September 28, 2020Gaining a Competitive Edge: Business Forecasting with Third-Party Data and Microsoft Excel
In a recent webinar with Ryan Squire, Senior Data Scientist at SafeGraph, we tackled the challenges that aren’t uncommon to the Data Scientist, BI Analyst, and other Analytics Leaders. Excel was designed for creating sophisticated models, but data extracts, joins, splicing and data wrangling can be painful and risky. What can you do with Excel despite these challenges? In this blog post, I’ll share how to turn Excel into a crystal ball for your business forecasting by using Excel pivot tables against billions of data points for data exploration.

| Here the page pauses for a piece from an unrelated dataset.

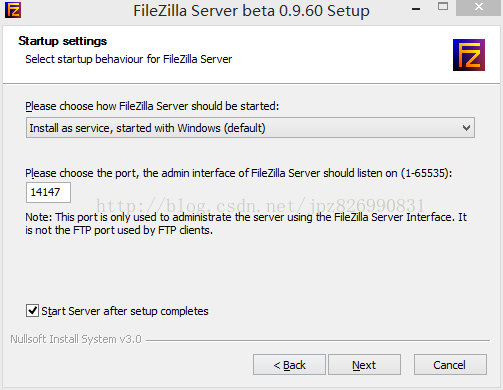Cancel the installation
Viewport: 503px width, 390px height.
pos(450,365)
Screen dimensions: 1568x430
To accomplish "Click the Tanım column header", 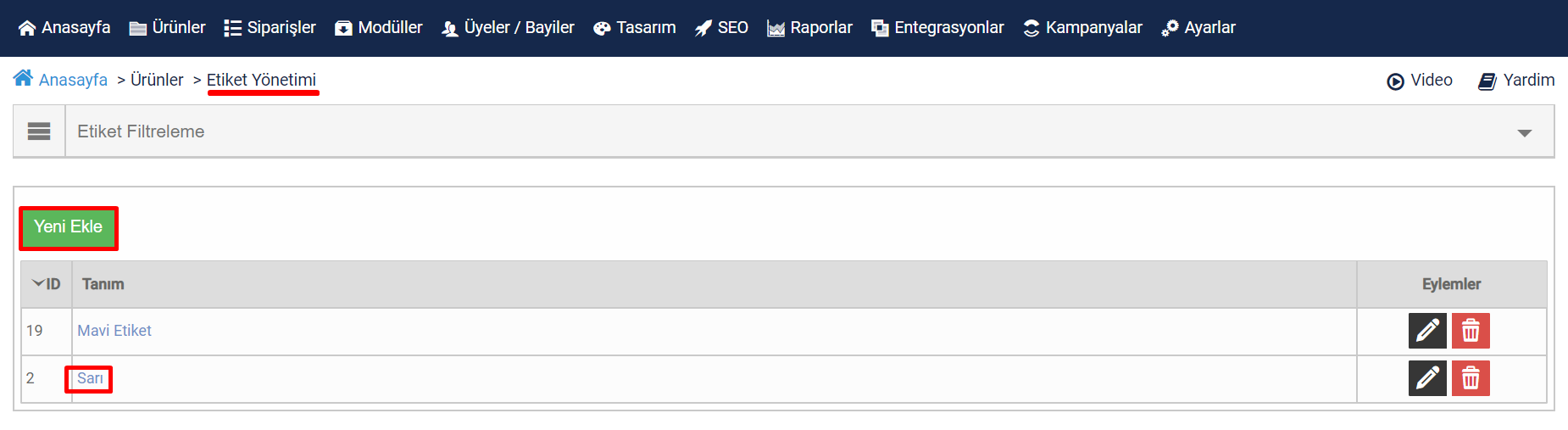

For this webinar, the AtScale team and I were excited to engage our participants with a live poll. Here are the results.
Live Poll Results
In the first question, “What is your biggest challenge at the moment with Excel forecasting?,” the poll reflected that 46% of our audience answered “scale”. Why? Excel can’t handle the amount of data that is needed to analyze. We also found that 38% of the audience answered “consistency” from report to report.
The results for the second question, “How long does it typically take to get a new measure added to your datasets?”, were better than I expected them to be. With 38% of our respondents answering “A week or less”, that is still too long. What was interesting about this question, is that 23% of our respondents answered, “unpredictable.” This is the worst answer of the bunch. If the timing is unpredictable, you’re probably not going to ask, because you’re not going to know whether you’re going to get an answer.
Tackling the Problems
So, where do we go from here? For this use case, I used Excel to forecast inventory and quantities of products.
Loading Foot Traffic Data
In this example, we used SafeGraph’s third party data to account for the foot traffic difference between March and August of 2019 as well as foot traffic data between those same months but a year later during COVID-19 (where we witnessed how retail was affected).
*On the SafeGraph website, we used their “Weekly Patterns” third party data for the purpose of this use case.
Here are a few of my takeaways:
- The first problem is that Microsoft Excel is not a database. It’s limited to 1M rows of data.
- CSV files are difficult to parse and load.
- Aggregating data is difficult and error prone. For this example, I am a retail store with my own retail calendars and of course my holiday calendar from this year is going to be different from my holiday calendar from last year.
Loading Baseline Sales Data
Using Tableau and AtScale, I took a look at my data for the year and then loaded it into Excel.
- The problem is that the data needs to be refreshed. Updating the data is a manual, error-prone process. As soon as I pasted something into Excel, it’s game over. I might make a mistake when I paste it, I might forget what I did last month. If I’m doing this monthly and even forget where I went to go get that data to begin with, I might get different data the second time around.
- Data is only as fresh as the last file loaded.
- New data elements may break existing models. When this happens, I have to change the whole process. And it’s a different manual process. Trying to splice in data means I have to go and manipulate the raw data – a risky proposition.
Building a Sales Forecast Model
In this final part of the webinar, I shared the pivot table that I created that is from my first party data. Then I went ahead and I did my forecast. I was able to do my forecast by simply referencing the pivot table data that I referenced.
- Trusting your data isn’t easy. There is no guarantee that your data will match the “corporate truth”. If I’m doing this manually and I’m manually splicing data, I’m almost assured that it’s not gonna match the corporate truth, because manual data preparation steps are error prone and clumsy. The data may be different and may be updated differently. It may have been revised and I may be using old numbers.
- Bespoke calculations are difficult and error prone. This a really simple model, but things can get pretty complicated, fast.
- Conformed dimensions and hierarchies are very important. Using a common set of dimensions and hierarchies across my analysis ensures that folks are rolling up data the same way.